The albino hairless mouse strain used by Miyake et al.² was developed by Hoshino Laboratory Animals, Inc., from a spontaneous mutation originally discovered in 1968. The HR-AD feed seems to have been created by Nosan, Corp.,⁵ but is also sold by Hoshino. Both the mice and the feed are distributed by Japan SLC, Inc. An SLC representative informed us in February 2018 that we could purchase the HR-AD feed with or without sterilization and that the smallest unit equaled 10 kg. We were also told that only male HR-1 mice could be ordered and exported from Japan, in order to prevent breeding of these animals in other countries. 
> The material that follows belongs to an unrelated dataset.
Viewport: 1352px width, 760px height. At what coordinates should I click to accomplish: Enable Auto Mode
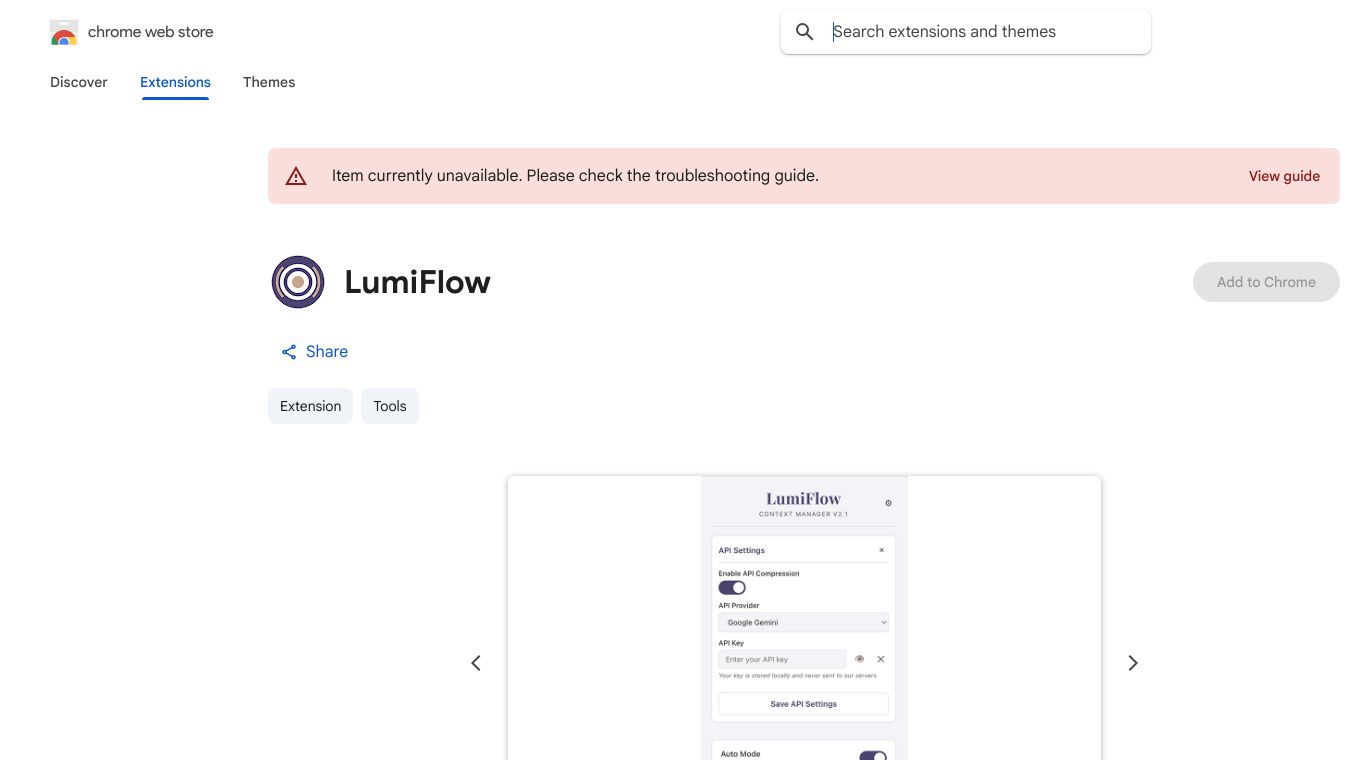coord(873,756)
Six months later, we sought to order the HR-AD feed and 48 of the 10-week-old HR-1 male mice. We also asked about the survival rate of mice being shipped from Japan to Boston. The SLC representative informed us that the company had changed its policy, and would no longer export the HR-AD feed. In addition, we were told that HR-1 mice older than 7 weeks of age fight and that it was recommended to ship younger animals (i.e. 6 weeks). There was uncertainty about how many of these mice would survive transport, and it was unclear whether there would be an issue with fighting once the mice arrived at our animal facility. 
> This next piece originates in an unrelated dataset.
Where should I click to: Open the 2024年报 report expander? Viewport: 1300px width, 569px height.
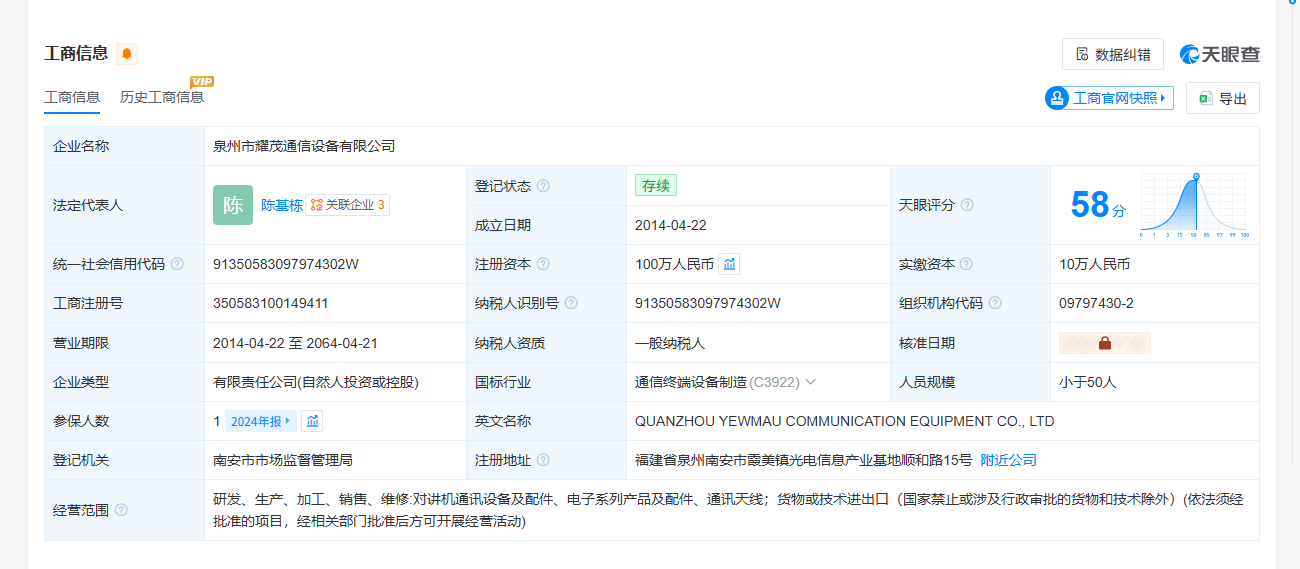(261, 421)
A question then became how do we replicate this mouse model of obstructive MGD in Boston? More specifically, what diet and what mouse strain should we use? We learned that the Japanese creator of the HR-AD diet would not disclose its ingredients. We learned that most of the general ingredients in the diet were published,⁵ but because the nature of these ingredients was not specified, the diet could not be reproduced by a US company. We also learned that another diet (Research Diets, Product #D03052309)⁶ was apparently similar to that of HR-AD, and we chose to use that diet. Amid concerns about the mouse strain, we found that both the Hos:HR-1 and an SKH1 strain available from Charles River Laboratories were developed directly from the Skh:HR strain,⁷ so we opted to purchase the SKH1 mice from Charles River. 
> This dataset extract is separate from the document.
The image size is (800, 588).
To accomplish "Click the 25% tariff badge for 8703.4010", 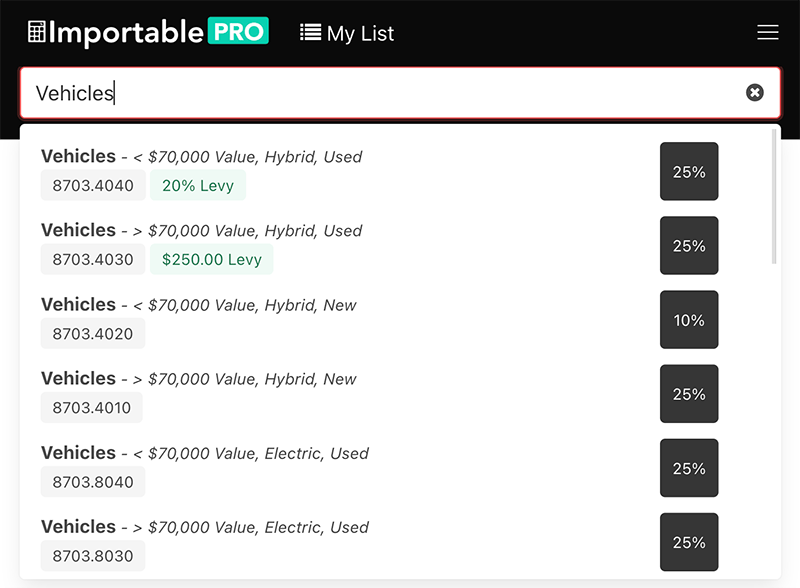I will [689, 393].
We then conducted a pilot study to examine whether a 4-week exposure of SKH1 mice (n = 10) to this modified, irradiated diet would result in the development of MGD. We discovered that administration of this low lipid diet to SKH1 mice did not lead to plugged MG orifices, or the loss of MGs or MGD. In effect, we could not duplicate the Miyake et al. model in Boston.² 

To paraphrase the poet Robert Burns,⁸ the best-laid plans of mice and men often go awry. The Miyake et al. model² seems ideal, but turned out to be irreproducible in our hands in Boston. Consequently, in order to test our CADs for therapeutic efficacy, we need, again, to identify an animal model of human MGD that will demonstrate the human MGD signs, as well as the tear film and ocular surface sequelae associated with MGD and evaporative DED.